1 & 2 are very intertwined I think. Height just happens to be easily measured.
3. You mean because IQ is assumed to be normally distributed in a population? What are you thinking of when you say "This then contradicts claims by IQ-ists that IQ predicts things which are very much non-normally distributed."? I don't think IQ distributed normally means that you can't have non-normally distributed consequences in other areas?
Not sure which events specifically that you're referring to, but usually when somebody refers abstractly to "events in the last century", they mean the nazis. It's worth noting that the nazis themselves rejected IQ testing and theories as justifying "Jewish supremacy".

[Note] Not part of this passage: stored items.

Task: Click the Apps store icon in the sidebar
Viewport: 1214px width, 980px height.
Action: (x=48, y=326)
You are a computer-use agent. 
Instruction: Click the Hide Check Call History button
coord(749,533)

Actually I rewrote that comment to not refer to any specific events because I figured whichever one I chose someone would find a way to use it to invalidate the entire concern.

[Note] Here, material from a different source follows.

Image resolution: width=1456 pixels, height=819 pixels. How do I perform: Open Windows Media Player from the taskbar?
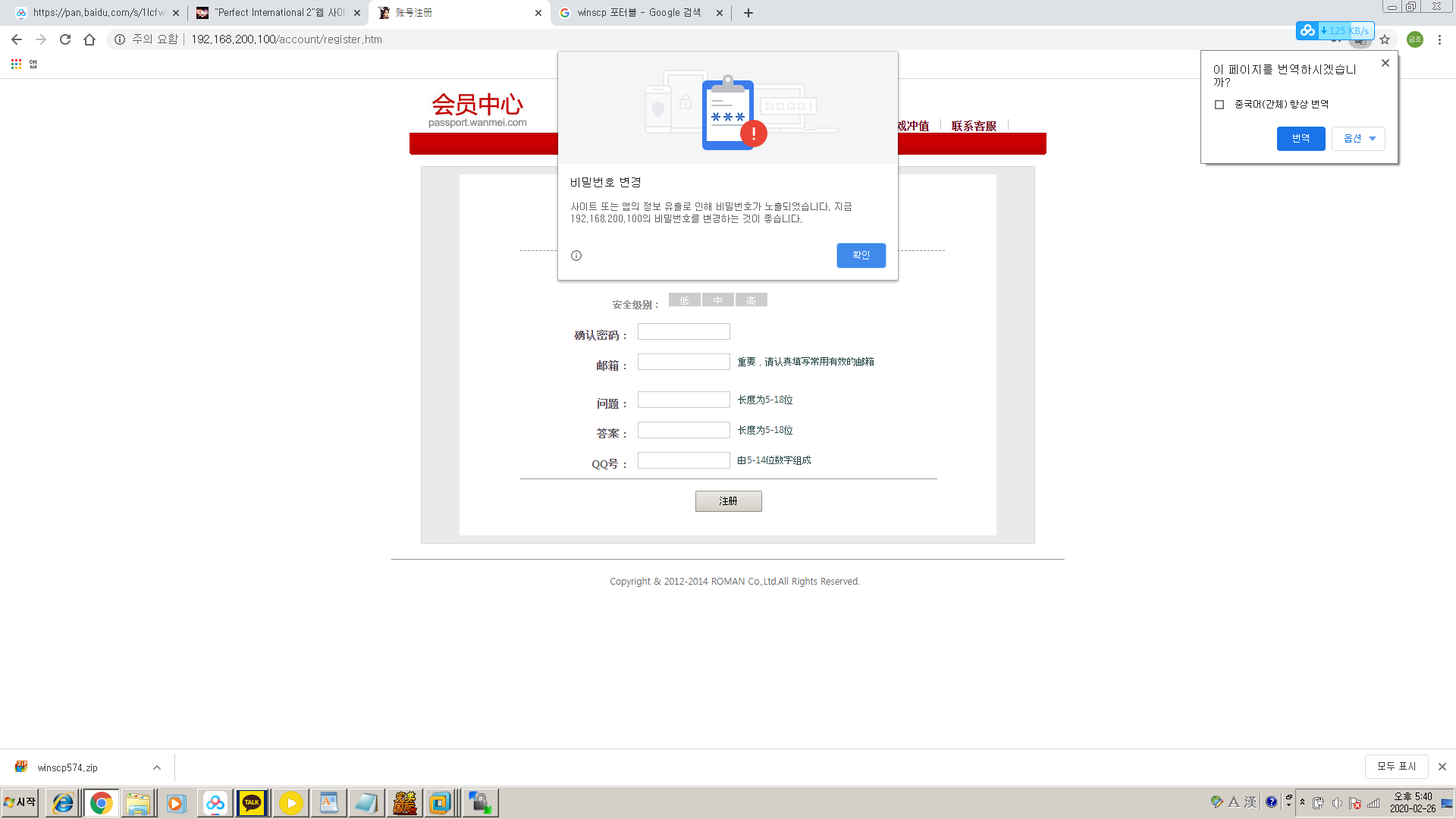coord(176,802)
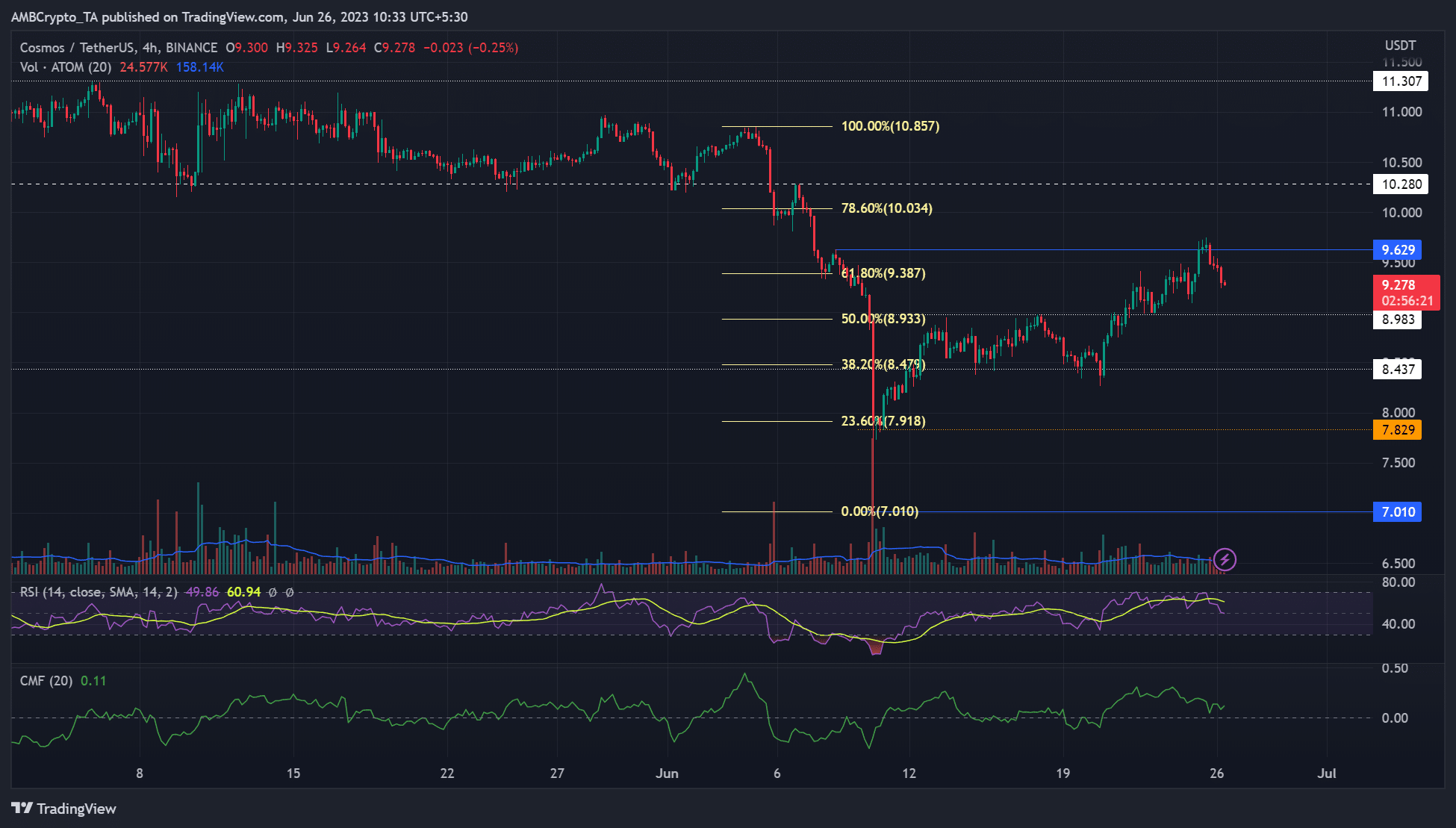The image size is (1456, 828).
Task: Click the CMF (20) indicator legend
Action: coord(46,681)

Anyway! The world isn't neatly divided into "pure Truth, delivered to us by Science" and "other things, which can be used to do harm."
This doesn't make potentially dangerous research subjects verboten or banned! But the people doing that research should have a solid understanding of who has an interest in their work, why, and what it may be used for. Having that understanding isn't "advancing a political agenda" I don't think.
> Having that understanding isn't "advancing a political agenda" I don't think.
You're reading a bit too much between the lines here. I didn't mean any specific side, I assume both sides engage in this so it's meant in a general sense.
Do you actually thing that the anti-IQ crowd is mad that the nazis (notoriously anti-IQ) lost WWII and that is the reason they are so touchy about this ?
As a Jew, I will tell you that the Nazis didn’t care about our IQ. Many Jews proudly used their brains to help Germany in WWI (Fritz Haber comes to mind) and yet arguably Germany lost because of the brain drain which led directly to our atomic bomb, among other things, that might have helped them.
They didn’t care about whether we could run a mile or win at athletics. It was ancient ethnic hatred only many centuries earlier based on religion.
Saying that different populations have different IQs could surely be a post how justification for that kind of hatred, but it could also be justification for amelioration of the non-genetic effects through social programs.
Right, and this is exactly my concern. Not that this sort of research will uncover new information that will make people form new prejudices. But that they will use this research to justify acting on the prejudices they already have.
I didn't mention nazis and they are just one example. If you pare away the context then sure, this could go either way, it could be used to reduce these divisions. But the history of scientific racism clearly shows another pattern.
https://www.washingtonpost.com/lifestyle/style/whats-going-o...
> Jogalekar praised the book, saying it confirms the need to “recognize a strong genetic component to [social and cognitive] differences” among racial groups.
It should be noted that Jogalekar is a chemist.
What did the people whose work Wade cited for his book say?
> "Wade juxtaposes an incomplete and inaccurate account of our research on human genetic differences with speculation that recent natural selection has led to worldwide differences in I.Q. test results, political institutions and economic development. We reject Wade's implication that our findings substantiate his guesswork. They do not. We are in full agreement that there is no support from the field of population genetics for Wade's conjectures."
Instead of keeping his head down, Ashutosh followed up shortly thereafter with a blog falling over himself to find reasons to excuse or explain Feynman's rampant history of womanizing and general asshole-ism:
https://blogs.scientificamerican.com/the-curious-wavefunctio...
...and then we have Jogalekar defending EO Wilson, whose book Sociology, proposed (in 1975) that human behavior was determined by genetics, was widely criticized as sympathetic to eugenics. Sound familiar?
Ask yourself this: why does Jogalekar keep defending authors of works that tread around scientific racism and eugenics?